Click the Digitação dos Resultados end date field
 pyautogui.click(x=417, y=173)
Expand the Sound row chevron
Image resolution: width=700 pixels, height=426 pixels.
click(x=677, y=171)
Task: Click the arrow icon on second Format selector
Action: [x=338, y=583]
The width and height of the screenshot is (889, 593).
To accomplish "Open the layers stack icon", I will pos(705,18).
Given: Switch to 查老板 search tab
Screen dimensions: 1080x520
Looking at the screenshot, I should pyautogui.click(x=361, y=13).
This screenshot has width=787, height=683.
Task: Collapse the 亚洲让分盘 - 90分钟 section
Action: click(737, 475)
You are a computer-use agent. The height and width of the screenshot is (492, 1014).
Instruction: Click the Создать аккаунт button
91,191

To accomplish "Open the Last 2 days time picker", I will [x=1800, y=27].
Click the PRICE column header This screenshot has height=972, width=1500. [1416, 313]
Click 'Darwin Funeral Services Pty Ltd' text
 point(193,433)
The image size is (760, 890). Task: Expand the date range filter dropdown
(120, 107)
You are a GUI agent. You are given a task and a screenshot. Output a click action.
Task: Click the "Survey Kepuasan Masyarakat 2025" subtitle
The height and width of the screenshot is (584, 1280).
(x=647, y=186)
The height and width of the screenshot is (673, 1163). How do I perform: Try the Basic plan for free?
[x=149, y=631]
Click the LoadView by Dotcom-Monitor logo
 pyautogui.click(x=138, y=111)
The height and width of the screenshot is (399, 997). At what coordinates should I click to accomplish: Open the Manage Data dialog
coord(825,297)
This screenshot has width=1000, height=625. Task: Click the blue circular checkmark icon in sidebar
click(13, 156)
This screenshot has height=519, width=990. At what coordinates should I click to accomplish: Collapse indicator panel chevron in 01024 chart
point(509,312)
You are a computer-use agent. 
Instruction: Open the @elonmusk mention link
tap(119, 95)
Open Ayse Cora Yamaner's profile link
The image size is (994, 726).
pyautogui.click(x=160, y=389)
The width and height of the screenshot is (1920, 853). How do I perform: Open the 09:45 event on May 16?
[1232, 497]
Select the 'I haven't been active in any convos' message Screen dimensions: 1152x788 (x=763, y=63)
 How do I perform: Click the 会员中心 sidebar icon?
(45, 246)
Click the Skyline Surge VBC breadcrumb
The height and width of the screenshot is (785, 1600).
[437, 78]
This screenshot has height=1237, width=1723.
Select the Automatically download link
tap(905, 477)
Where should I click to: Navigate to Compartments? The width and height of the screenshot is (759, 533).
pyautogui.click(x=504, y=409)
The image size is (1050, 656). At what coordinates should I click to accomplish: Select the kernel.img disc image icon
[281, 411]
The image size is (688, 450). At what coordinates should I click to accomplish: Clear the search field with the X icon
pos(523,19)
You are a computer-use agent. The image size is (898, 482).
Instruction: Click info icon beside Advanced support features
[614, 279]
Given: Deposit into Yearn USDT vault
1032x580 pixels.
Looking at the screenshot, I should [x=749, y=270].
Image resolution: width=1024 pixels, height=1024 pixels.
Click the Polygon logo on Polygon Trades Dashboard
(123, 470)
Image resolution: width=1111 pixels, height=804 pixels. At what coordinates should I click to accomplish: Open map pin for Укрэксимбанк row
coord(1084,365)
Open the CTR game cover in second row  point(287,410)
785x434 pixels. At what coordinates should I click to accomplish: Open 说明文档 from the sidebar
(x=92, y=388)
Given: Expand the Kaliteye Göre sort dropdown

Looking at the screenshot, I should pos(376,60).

^^^^^^^^

→ What you need to do
Go through the listing and copy each line that includes the string "agent".

→ Task result
You are a computer-use agent. The height and width of the screenshot is (492, 1014).
You are a GUI agent. You are given a task and a screenshot. Output a click action.
You are a computer-use agent. 
You are a computer-use agent. The image size is (898, 482).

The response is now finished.